This is my main concern with this update.

tl;dr If you %exclude something and there is no other subpackage to own the files, the build fails:


This fails:

   %install
   ...
   touch %{buildroot}/foo %{buildroot}/bar

   %files
   /
   %exclude /foo

This still succeeds:

   %files
   /
   %exclude /foo

   %files foo
   /foo

Many packages do the former in Fedora for various different reasons, namely to, well... exclude files from the package (and not ship them at all). Sometimes a `rm` in %install can be used instead. Sometimes not, because the files are needed in the %{buildroot} for %check but not needed to be shipped.
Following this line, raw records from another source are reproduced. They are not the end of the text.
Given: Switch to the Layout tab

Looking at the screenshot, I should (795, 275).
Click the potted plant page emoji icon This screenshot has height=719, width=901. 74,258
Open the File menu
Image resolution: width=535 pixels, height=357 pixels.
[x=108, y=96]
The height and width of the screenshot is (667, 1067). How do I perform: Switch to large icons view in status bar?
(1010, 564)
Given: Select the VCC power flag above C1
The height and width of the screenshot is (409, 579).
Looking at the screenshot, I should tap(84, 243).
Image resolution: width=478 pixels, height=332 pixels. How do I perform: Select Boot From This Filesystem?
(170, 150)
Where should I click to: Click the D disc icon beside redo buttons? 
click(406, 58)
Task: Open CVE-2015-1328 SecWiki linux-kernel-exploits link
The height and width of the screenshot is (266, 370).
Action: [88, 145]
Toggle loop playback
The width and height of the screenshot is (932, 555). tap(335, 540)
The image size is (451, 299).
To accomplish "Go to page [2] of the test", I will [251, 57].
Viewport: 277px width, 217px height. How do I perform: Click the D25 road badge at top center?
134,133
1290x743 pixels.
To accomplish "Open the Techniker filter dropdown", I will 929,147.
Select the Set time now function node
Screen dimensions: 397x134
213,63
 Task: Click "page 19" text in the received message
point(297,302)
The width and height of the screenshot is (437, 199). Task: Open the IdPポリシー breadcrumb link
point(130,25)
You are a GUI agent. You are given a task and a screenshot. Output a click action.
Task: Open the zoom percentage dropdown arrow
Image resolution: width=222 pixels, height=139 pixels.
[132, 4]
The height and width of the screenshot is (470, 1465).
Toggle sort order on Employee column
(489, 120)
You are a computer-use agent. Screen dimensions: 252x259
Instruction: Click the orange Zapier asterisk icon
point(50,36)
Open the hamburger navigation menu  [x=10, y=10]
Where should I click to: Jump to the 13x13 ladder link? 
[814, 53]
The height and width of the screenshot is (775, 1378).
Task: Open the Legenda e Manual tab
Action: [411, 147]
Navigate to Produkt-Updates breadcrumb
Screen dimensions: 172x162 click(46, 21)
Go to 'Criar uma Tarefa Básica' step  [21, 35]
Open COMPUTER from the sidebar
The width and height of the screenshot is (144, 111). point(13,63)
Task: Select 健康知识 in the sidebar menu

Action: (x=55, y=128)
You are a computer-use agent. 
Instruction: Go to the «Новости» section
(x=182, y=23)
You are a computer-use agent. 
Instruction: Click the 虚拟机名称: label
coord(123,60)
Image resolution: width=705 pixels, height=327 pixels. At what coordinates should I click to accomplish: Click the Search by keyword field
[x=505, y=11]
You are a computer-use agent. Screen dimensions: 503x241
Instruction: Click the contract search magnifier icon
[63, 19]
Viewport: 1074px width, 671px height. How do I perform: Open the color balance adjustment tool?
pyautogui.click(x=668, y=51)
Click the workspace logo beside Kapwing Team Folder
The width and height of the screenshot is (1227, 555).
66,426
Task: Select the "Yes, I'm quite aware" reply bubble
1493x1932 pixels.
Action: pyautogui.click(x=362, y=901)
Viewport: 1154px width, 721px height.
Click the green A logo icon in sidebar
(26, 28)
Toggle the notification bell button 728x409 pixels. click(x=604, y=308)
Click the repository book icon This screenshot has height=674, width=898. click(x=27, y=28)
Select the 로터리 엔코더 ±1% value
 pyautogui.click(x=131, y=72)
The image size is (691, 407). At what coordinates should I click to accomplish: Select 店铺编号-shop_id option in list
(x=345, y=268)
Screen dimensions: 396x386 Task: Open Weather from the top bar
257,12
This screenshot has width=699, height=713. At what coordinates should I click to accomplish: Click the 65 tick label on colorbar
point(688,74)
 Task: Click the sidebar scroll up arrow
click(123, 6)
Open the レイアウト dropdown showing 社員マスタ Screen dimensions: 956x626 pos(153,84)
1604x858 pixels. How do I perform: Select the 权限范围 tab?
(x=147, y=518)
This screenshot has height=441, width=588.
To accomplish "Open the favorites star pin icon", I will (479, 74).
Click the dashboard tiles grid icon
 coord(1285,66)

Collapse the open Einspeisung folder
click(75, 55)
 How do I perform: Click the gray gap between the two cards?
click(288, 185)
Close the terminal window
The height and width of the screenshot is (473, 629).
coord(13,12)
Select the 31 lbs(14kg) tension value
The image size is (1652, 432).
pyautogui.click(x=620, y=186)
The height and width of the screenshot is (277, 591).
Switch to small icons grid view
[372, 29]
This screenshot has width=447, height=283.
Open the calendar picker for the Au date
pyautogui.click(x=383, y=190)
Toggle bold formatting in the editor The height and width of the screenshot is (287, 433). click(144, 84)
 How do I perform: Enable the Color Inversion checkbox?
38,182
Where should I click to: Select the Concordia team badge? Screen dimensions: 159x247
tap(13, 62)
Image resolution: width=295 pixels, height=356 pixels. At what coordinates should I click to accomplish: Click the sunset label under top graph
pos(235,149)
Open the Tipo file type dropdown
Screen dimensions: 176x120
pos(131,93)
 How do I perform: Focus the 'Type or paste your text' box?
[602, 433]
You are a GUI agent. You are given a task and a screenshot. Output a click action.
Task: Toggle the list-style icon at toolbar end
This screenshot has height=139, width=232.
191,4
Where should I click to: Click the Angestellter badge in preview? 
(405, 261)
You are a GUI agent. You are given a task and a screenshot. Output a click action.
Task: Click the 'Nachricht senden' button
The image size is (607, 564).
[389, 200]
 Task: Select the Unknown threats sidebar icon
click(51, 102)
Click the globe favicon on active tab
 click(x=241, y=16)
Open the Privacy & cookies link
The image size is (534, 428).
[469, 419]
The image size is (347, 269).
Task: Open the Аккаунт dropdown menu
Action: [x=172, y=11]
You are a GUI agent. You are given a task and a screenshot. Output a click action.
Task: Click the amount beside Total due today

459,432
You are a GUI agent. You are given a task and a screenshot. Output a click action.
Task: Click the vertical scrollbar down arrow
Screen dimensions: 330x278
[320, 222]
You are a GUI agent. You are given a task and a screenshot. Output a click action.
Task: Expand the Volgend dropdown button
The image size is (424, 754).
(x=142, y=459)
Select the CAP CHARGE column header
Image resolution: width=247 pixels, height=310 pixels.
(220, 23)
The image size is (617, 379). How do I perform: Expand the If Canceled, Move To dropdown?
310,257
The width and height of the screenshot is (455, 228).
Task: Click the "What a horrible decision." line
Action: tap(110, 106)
The bottom line is that the buildroot should not contain anything that is not packaged. This has been the basic premise ever since the check for unpackaged files was added somewhere around turn of the millenium, but some loopholes were left around. Yes, %exclude is a loophole.
So 'rm -f' at end of %install for undesired material is the expected fix.

What %check may or may not do has probably never been designed, much less documented or enforced. It runs after %install yes, so one might assume it's ok/supposed to use what's in buildroot, but then it runs from the build directory, not buildroot.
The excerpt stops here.